## Zu lösende Aufgaben:
a: Schreibe im Text über Rabea Dohles Berufsweg die Passage von „Das hat Rabea“ bis „liebsten jedem raten.“ ab und ersetze darin „Jugendliche“ durch „Schülerinnen und Schüler“.
b: Übersetze den Satz „Sie stellte fest, dass das Gesellschaftliche sie noch mehr reizt.“ aus dem Text über Rabea Dohles Berufsweg ins Englische.

## Vorliegender Text:
+---+
„Berufswahl ist keine Einbahnstraße.“

Das hat Rabea Dohle selbst erfahren und mit diesem Leitsatz berät sie nun Jugendliche.

Kallenhardt/Thülen. Tierärztin wollte Rabea Dohle werden. Das war bis sie 16 Jahre alt war, bis zur zehnten Klasse, glasklar. Jetzt, mit 27 Jahren, ist sie sehr glückliche Berufsberaterin bei der Agentur für Arbeit in Olsberg. Die gebürtiger Thülenerin weiß also, wie sich Wunsch und Wirklichkeit entwickeln können. Bestens gerüstet und ausgebildet berät sie nun Jugendliche an Briloner Schulen. „Probiert euch aus und macht was!“ Das möchte sie am liebsten jedem raten.

Noch 2014, kurz vor dem Abitur, war Rabea auf dem besten Weg, Tierärztin zu werden. Große Tiere sollten es sein, etliche Praktika und Ferienarbeit draußen führten sie dorthin. Dann kam die Rolle rückwärts – nach weiteren Praktika. Sie stellte fest, dass das Gesellschaftliche sie noch mehr reizt. Und dass sie gern schreibt. Also Sozialwissenschaften. Oder war es auch das noch nicht? Nach einem Jahr Studium switchte sie um zum dualen Studium der Arbeitsagentur und wurde Berufsberaterin, was sie nun seit bald fünf Jahren leidenschaftlich ausübt.
+---+
## Daten:
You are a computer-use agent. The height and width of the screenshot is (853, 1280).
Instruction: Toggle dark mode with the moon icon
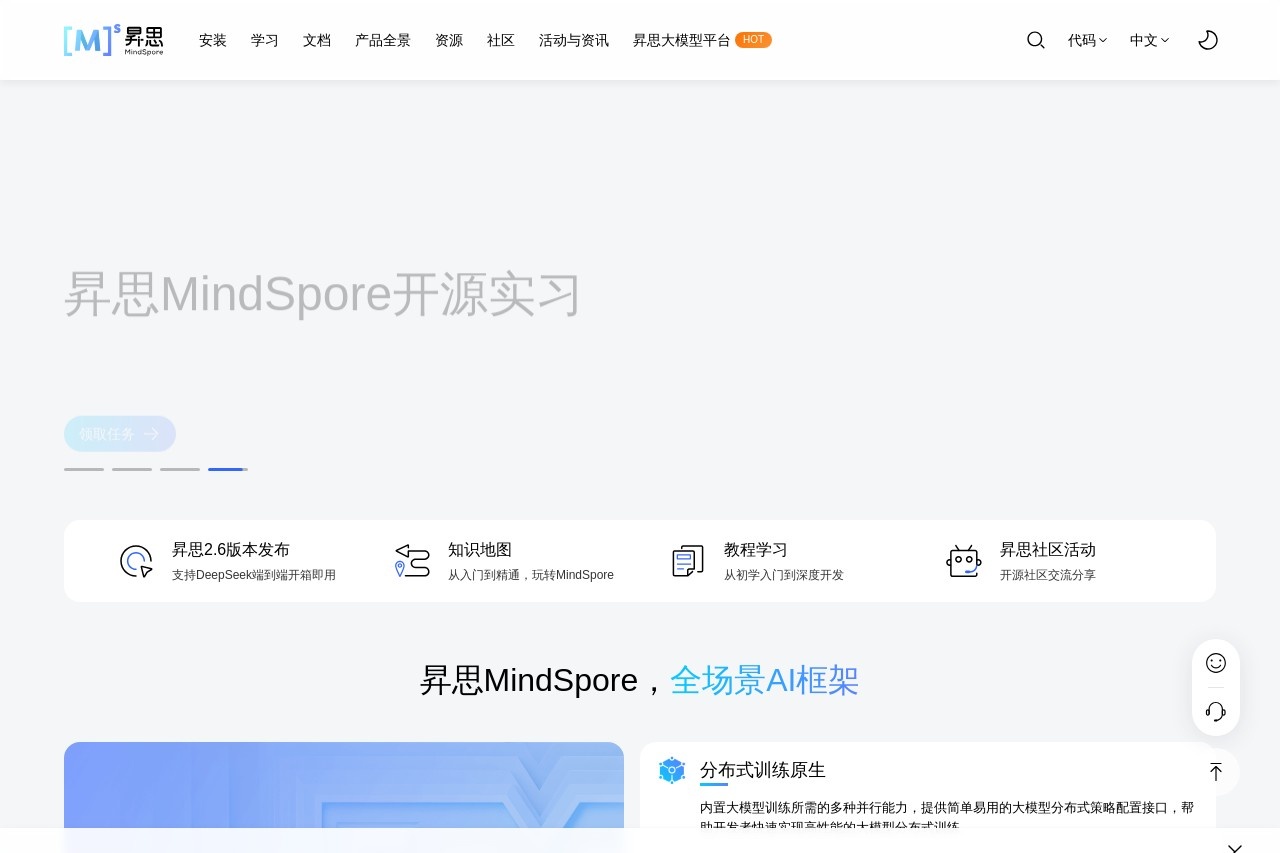(x=1208, y=40)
+---+
## Lösungen je Aufgabe:
a:
Das hat Rabea Dohle selbst erfahren und mit diesem Leitsatz berät sie nun Schülerinnen und Schüler.

Kallenhardt/Thülen. Tierärztin wollte Rabea Dohle werden. Das war bis sie 16 Jahre alt war, bis zur zehnten Klasse, glasklar. Jetzt, mit 27 Jahren, ist sie sehr glückliche Berufsberaterin bei der Agentur für Arbeit in Olsberg. Die gebürtiger Thülenerin weiß also, wie sich Wunsch und Wirklichkeit entwickeln können. Bestens gerüstet und ausgebildet berät sie nun Schülerinnen und Schüler an Briloner Schulen. „Probiert euch aus und macht was!“ Das möchte sie am liebsten jedem raten.

b: She realized that social matters appealed to her even more.